Tasks for this exercise:
1. According to the thrush article, how long should treated hooves take to heal if the horse is kept in clean, dry conditions?
2. Output the thrush article word for word between "Beneath the inner" and "the infected area.", inclusive.

Study text:

··········

Also Known As
Thrush is an infection of the frog in the foot of the horse and is usually caused by the anaerobic organism Fusobacterium necrophorum. The frog has two distinct layers, the external skin, known as the horn tissue, and the corresponding vascular layer of tissue, called the sensitive corium.
Beneath the inner sensitive layer is a pad-like shock absorber, called the deep digital cushion, that reduces concussion for the horse's hoof and the entire limb. A hoof that is infected with thrush will exhibit soreness and contain black, pus-like liquid. Some bleeding may occur, and a strong, foul odor is emitted by the infected area.
- Tenderness and pain in the foot
- Black, pus-like fluid
- Poor growth and degeneration of the horn
- A foul odor
Thrush is caused by anaerobic bacteria and usually affects horses that live in wet conditions. Stalls and pastures with an environment contaminated by urine and acidic manure are breeding grounds for the thrush bacteria. The infection is accelerated by lack of proper hoof hygiene.
Proper care of the horse's hoofs is the best prevention of thrush. Horses that are kept in stalls with clean, dry shavings and have their feet thoroughly picked on a regular basis very seldom develop thrush.
Treatment of thrush is best done by a farrier or veterinarian, although commercial treatments are available to owners and handlers to treat the disease. The horse should be moved to a clean, dry area, and antiseptic foot wash used to clean the hoofs. The hoofs, particularly the frog area, should be thoroughly cleaned and trimmed. This will help aerate the frog area, and the effectiveness of medication applied to the affected areas will be maximized.
Once cleaned and medicated, the hoofs should heal within six to seven days if the horse is kept in clean, dry conditions.

··········

Supplied material:
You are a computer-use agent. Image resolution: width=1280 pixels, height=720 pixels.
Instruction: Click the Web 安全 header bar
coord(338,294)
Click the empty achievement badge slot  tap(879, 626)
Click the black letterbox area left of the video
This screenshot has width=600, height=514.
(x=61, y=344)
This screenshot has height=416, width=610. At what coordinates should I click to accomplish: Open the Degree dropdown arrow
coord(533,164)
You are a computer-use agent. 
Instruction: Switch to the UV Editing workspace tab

··········

Answers to the tasks:
1. Six to seven days.

2.
Beneath the inner sensitive layer is a pad-like shock absorber, called the deep digital cushion, that reduces concussion for the horse's hoof and the entire limb. A hoof that is infected with thrush will exhibit soreness and contain black, pus-like liquid. Some bleeding may occur, and a strong, foul odor is emitted by the infected area.